Using a loopback interface for VPN tunnels is supported on standalone SRX Series devices as well as on SRX Series devices in chassis clusters. In a chassis cluster active-passive deployment, you can create a logical loopback interface and make it a member of a redundancy group so that it can be used to anchor VPN tunnels. The loopback interface can be configured in any redundancy group and is assigned as the external interface for the IKE gateway. VPN packets are processed on the node where the redundancy group is active.

Note

On SRX5400, SRX5600, and SRX5800 devices, if the loopback interface is used as the IKE gateway external interface, it must be configured in a redundancy group other than RG0.

In a chassis cluster setup, the node on which the external interface is active selects an SPU to anchor the VPN tunnel. IKE and IPsec packets are processed on that SPU. Thus an active external interface determines the anchor SPU.

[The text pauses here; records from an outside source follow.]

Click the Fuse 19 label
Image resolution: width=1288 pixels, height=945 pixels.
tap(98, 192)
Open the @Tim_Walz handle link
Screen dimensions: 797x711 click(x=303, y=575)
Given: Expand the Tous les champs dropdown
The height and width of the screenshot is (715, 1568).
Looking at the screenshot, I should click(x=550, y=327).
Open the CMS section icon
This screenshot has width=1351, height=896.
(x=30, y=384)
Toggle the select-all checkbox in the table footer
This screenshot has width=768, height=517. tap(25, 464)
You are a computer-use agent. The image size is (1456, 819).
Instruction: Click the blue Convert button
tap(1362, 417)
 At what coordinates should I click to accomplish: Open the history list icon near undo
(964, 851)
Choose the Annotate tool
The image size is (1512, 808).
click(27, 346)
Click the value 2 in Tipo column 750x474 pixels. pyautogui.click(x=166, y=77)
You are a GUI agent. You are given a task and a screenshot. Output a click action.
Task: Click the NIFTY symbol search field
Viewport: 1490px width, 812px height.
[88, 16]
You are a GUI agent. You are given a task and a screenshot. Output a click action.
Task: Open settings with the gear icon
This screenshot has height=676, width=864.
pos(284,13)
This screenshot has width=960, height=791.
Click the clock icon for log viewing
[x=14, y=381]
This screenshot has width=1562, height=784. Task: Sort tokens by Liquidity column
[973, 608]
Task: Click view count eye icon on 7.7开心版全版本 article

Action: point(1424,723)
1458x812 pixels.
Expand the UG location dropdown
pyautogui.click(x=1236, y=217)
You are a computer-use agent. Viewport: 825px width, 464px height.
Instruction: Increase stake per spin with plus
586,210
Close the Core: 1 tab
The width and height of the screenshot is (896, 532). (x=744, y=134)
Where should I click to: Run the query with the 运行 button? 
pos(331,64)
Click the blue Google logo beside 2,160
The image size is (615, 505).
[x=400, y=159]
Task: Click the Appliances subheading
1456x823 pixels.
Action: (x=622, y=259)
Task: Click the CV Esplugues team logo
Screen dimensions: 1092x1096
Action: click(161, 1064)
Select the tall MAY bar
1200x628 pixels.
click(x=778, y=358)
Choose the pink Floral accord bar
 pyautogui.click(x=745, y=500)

You can use the show chassis cluster interfaces command to view information on the redundant pseudointerface.

Release History Table
Release
Description
Starting with Junos OS Release 17.4R1, IPsec VPN performance is optimized when the VPN session affinity and performance acceleration features are enabled.
Starting with Junos OS Release 12.3X48-D50, Junos OS Release 15.1X49-D90, and Junos OS Release 17.3R1, if VPN session affinity is enabled on SRX5400, SRX5600, and SRX5800 devices, the tunnel overhead is calculated according to the negotiated encryption and authentication algorithms on the anchor Services Processing Unit (SPU).